Accordingly, there are a variety of lamp holder implementations. FIGS. 1 and 2 illustrate a particular embodiment lamp holder 10 with a housing 12, a cap 14, a mounting rod 16, and a heat shield 18 in the assembled state. A plurality of wires 20 may extend through a channel 22 in mounting rod 16. Wires 20 may also include a grounding mount 24 and a light source mount 26 both of which are secured within a cavity 28. Cavity 28 is formed in housing 12 and extends forward until at least a front surface 30 of housing 12. Cavity 28 is also confined by a rear portion 32 of housing 12 which is generally concave in shape. A plurality of guides 34 may be disposed within cavity 28 along the inner periphery to align the internal components (discussed below) within the housing.

Further, housing 12 may also include a threaded area 36 adapted to receive an inner threaded area 38 of cap 14 when fully assembled. Cap 14 may also include a rearwardly extending ledge 40 which functions to at least partially surround a lens 42, heat shield 18, and a gasket 44. Lamp assembly 10 also includes a reflector 46 and a light source 48. Reflector 46 includes a parabolic portion 50 and a second portion 52 terminating at a forward end 54. In a particular embodiment, forward end 54 is axially aligned with and approximately flush with front surface 30 of housing 12.

As illustrated particularly in FIG. 2, light source 48 is inserted within cavity 28 until mounted within light source mount 26. Reflector 46 is located within cavity 28 and at least partially surrounds light source 48. Heat shield 18 may be located adjacent a front face 56 of gasket 44 and lens 42. The gasket, heat shield, and lens are then inserted within an area defined by ledge 40 of cap 14. While a particular embodiment gasket, heat shield, and lens are all located within cap 14 prior to installation, the gasket, heat shield, and lens may also rest against front surface 30 or within cavity 28 and achieve the same results.
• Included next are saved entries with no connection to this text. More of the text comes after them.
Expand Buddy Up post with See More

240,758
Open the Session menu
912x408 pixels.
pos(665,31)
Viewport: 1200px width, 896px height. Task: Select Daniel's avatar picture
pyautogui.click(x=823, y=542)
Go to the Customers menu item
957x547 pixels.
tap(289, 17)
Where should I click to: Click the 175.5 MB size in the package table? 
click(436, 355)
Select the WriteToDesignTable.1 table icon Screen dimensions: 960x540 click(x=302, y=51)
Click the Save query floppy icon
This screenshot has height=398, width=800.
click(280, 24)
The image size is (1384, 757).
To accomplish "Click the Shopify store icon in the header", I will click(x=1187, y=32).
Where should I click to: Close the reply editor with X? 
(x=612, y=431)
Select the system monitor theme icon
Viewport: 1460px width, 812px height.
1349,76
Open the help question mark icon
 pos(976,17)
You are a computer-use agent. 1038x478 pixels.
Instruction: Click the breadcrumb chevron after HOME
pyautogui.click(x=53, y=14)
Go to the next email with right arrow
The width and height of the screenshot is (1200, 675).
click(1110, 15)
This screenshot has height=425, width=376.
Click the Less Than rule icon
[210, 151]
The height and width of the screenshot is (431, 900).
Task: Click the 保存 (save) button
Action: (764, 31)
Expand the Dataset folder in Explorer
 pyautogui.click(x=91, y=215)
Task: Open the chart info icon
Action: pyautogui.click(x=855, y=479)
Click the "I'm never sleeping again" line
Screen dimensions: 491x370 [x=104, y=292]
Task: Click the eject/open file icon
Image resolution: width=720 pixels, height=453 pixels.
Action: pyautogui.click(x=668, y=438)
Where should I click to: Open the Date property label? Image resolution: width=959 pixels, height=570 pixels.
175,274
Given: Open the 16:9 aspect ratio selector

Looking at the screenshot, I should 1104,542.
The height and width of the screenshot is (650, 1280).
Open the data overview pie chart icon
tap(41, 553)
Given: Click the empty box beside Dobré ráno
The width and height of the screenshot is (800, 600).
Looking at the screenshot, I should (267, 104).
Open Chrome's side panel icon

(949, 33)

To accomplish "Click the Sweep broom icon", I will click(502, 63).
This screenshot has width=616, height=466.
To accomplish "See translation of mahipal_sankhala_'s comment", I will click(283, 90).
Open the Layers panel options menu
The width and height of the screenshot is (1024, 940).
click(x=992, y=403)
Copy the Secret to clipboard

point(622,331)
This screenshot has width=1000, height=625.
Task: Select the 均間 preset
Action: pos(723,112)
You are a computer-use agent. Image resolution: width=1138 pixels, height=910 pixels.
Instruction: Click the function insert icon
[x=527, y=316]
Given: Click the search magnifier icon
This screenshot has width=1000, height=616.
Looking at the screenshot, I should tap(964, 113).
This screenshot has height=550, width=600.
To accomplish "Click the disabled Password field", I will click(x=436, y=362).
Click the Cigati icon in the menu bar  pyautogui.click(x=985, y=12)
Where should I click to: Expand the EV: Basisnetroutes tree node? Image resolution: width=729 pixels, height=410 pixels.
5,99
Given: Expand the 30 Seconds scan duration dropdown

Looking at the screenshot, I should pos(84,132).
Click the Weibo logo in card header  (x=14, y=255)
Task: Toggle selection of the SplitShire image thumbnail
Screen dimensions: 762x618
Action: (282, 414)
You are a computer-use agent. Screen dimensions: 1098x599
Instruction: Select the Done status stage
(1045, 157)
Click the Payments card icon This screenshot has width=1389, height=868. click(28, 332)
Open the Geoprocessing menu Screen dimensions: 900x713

Mounting rod 16 may include a stalk 58 having a ball socket 60 on a first end and a threaded end on a second end. The threaded end may be used to secure the lamp assembly to a structure, while ball socket 60 is arranged to be secured between housing 12 and a mounting nut 62 and a washer 64. For example, ball socket 60 may be inserted within mounting nut 62 and at least partially held in place with washer 64. Washer 64 helps maintain ball socket 60 within mounting nut 62 and the mounting nut can then be threadably engaged with housing 12 at a mount 66 (seen in FIG. 5). Although any swivel joint may be used in combination with the other features disclosed herein, another example of the ball socket illustrated in FIG. 5 is disclosed in U.S. Pat. No. 7,695,170, the disclosure of which is hereby incorporated herein by this reference.

Referring now to FIGS. 3 and 4, a particular embodiment heat shield 18 is shown secured within gasket 44. Heat shield 18 may include a central portion 68 having a diameter approximately equal to 25% of lens 42, but may be any suitable size. A first pair of legs 70 and a second pair of legs 72 extend outward from central portion 68 and each form a generally “V” shape. For example, first pair of legs 70 together form a first “V” shape, while second pair of legs 72 together form a second “V” shape. Central portion 68 of heat shield 18 blocks the light from light source 48 from contacting the middle of lens 42 which is positioned on the other side of heat shield 18 from the light source 48, and thereby prevents a central hot spot on the lens 42 while light is also transmitted around the central portion to provide the necessary visible light. Still further, legs 70 and 72 help reduce the heat at lens 42 by dissipating heat from central portion 68 into cap 14. For the particular embodiment shown in FIGS. 3 and 4, each of the pairs of legs 70 and 72 includes a groove that extends its length and to the center of the central portion 68. This is a structural advantage and simplifies manufacturing of the legs 70, 72 and central portion 68, but is not a requirement of every embodiment.

Heat shield 18 (FIG. 3) may be stamped or cast as a single piece or the first and second legs may be attached to central portion 68 by any suitable means, including but not limited to welding, adhesive, or fasteners. Still further, heat shield 18 may be formed from aluminum, steel, a high density plastic, or any other suitable material capable of withstanding the heat produced. While a particular embodiment has been illustrated and described as being formed during a stamping or casting operation and composed of aluminum, any suitable manufacturing process may be utilized and my incorporate a variety of materials known to those skilled in the art.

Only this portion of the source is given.